As crianças crescem. Aprendem cada vez pior a língua que falam. Crescem e algumas começam a mergulhar nos clássicos da literatura. Dizem que não há melhor treino para a destreza na utilização da língua materna. Ora esbarram nos clássicos que pertencem já a séculos distantes, boquiabertos diante do português arcaico; ora são conduzidos pelos professores às obras dos escritores contemporâneos. Em alguns casos ficam perplexos: não é que a escrita contemporânea atropela quase todas as convenções que andaram anos a fio a aprender na escola?

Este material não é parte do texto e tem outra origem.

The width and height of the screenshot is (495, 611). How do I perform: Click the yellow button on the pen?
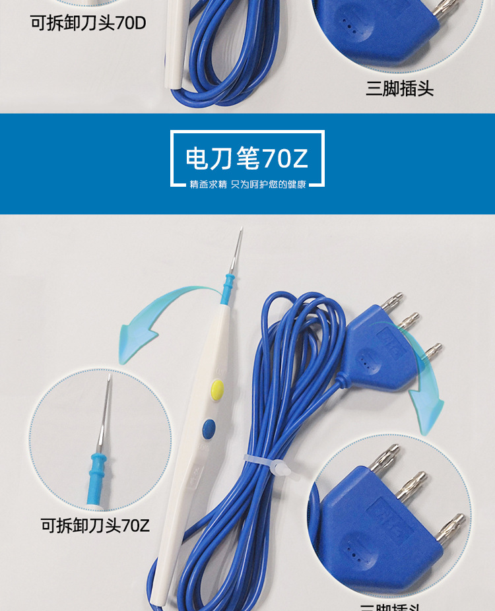216,389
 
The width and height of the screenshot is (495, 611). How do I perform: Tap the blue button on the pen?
209,428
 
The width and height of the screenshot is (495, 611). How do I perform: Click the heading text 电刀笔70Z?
247,159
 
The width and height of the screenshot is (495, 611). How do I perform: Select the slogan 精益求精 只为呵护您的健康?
248,185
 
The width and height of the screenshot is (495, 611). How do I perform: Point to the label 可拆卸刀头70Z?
96,526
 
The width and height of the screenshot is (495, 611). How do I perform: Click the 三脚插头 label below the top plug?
399,89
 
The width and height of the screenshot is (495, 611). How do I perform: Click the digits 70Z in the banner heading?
285,159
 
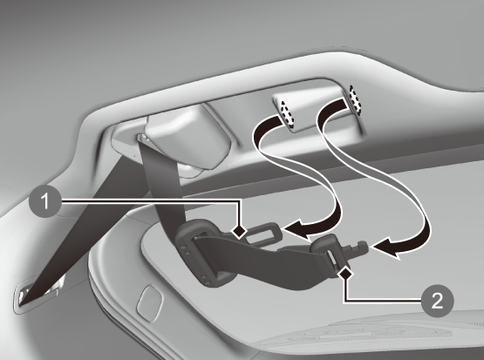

Ficam desorientados. Entre as cuidadosas convenções dos linguistas, que merecem tratos de polé, a língua de trapos dos escritores de antanho, e os escritores da modernidade que inventam a sua própria língua. Já para não contar com o destrate à língua pela forma da abreviada escrita em mensagens de telemóvel e emails. É – como dizê-lo? – esquizofrénico. Não admira que as gerações tenrinhas andem que nem baratas tontas, tão abundante o cardápio de variantes da língua materna que lhes é servido na escola.
Denunciar as suas fracas capacidades no uso da língua é o que se não deve fazer. Os iluminados da pedagogia experimental contrapõem que o amadurecimento convoca o enriquecimento de opções à disposição dos alunos. De uma assentada, fica explicada a esquizofrenia linguista que toma de assalto cabeças ainda imberbes. Vejamos o dilema na posição de um destes jovens: com tantas variantes da língua nativa, tantas regras gramaticais e os alçapões da ortografia, ainda vão esbarrar na escrita criativa dos hodiernos vultos da literatura. Andaram anos a aprender à força a colocar vírgulas e pontos finais no lugar certo das frases para depois lhes aparecer um professor encantado com um vulto da literatura moderna que dispensa as convenções da pontuação.
Aproveito para confirmar que não sou bota-de-elástico. A escrita criativa é credora de muitos dos avanços da literatura. As modas têm o perfume do efémero. O que, juntamente com o império do relativismo, destrói a utilidade das convenções gramaticais da língua. (Desenganem-se: gosto do relativismo, gosto que não haja certezas e que se destrua o lugar sagrado em que muitos gostam de colocar a “verdade” – assim mesmo, com direito a aspas.) O que sobra do amontoado que se ensina nas escolas? Uma singular inutilidade. Sem segundas intenções, fica a seguinte interrogação: fazem sentido as gramáticas, os dicionários com o lacre da academia das ciências e o prontuário da língua?
Talvez seja bota-de-elástico na pontuação na escrita. Gosto da estética narrativa das vírgulas, das frases curtas. Ora as frases só o podem ser, frases curtas ou longas, já não interessa, se vierem entrecortadas por pontos finais. Ponto final.
Para que não haja equívocos nem hipocrisia: este texto foi inspirado no decesso de Saramago. Não é à hora da morte que consigo fazer de conta que personagens repugnantes o deixaram de ser. O vulto literário ficará. Para os que gostarem o género. Descontando o folclore da apologia ideológica que os de sempre aproveitaram na hora em que o féretro era homenageado, na declinação do imperativo categórico da homenagem unanimista.